Impact of phase II trials with progression-free survival as end-points on survival-based phase III studies in patients with anaplastic gliomas.

BACKGROUND

To assess progression-free survival (PFS) as the appropriate end-point for phase II trials for anaplastic gliomas (AGs) and to determine the impact of PFS on survival-based phase III trials.

METHODS

Combined data from 16 phase II studies (N = 529 patients) were analyzed to determine progression-free survival (PFS) at 6, 9, and 12 months and the impact of age, Karnofsky performance score (KPS), number of prior chemotherapies, and response to treatment on PFS.

RESULTS

The specific chemotherapy used was the major effector of PFS at 6, 9, and 12 months. Age, KPS, treatment response rate, and number of prior chemotherapies did not affect PFS to the same extent. Hierarchical cluster analyses and linear least squares fitting of PFS9 v PFS12 demonstrated the existence of three therapeutic efficacy groups with PFS rates at 6, 9, and 12 months ranging from lowest (A) to highest (C). The PFS6 was 15% in group A and 41% in group C (p < .0001); the PFS12 was 9% in group A and 33% in group C (p < .0001).
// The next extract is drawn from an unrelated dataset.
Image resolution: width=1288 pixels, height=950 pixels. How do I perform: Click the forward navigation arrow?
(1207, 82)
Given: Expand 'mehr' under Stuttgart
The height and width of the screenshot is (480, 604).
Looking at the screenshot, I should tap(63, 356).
Further, 80% of patients at recurrence had a 23% likelihood that each chemotherapy would provide > 1 year of additional life.

CONCLUSION

Based on PFS rates at 6, 9, and 12 months for AG patients, a differential of 1.5 to 2 years is the norm and could invalidate overall survival as an end-point for phase III studies in patients with AG. PFS is a more reliable end-point because it reflects the true antitumor benefit of the chemotherapy.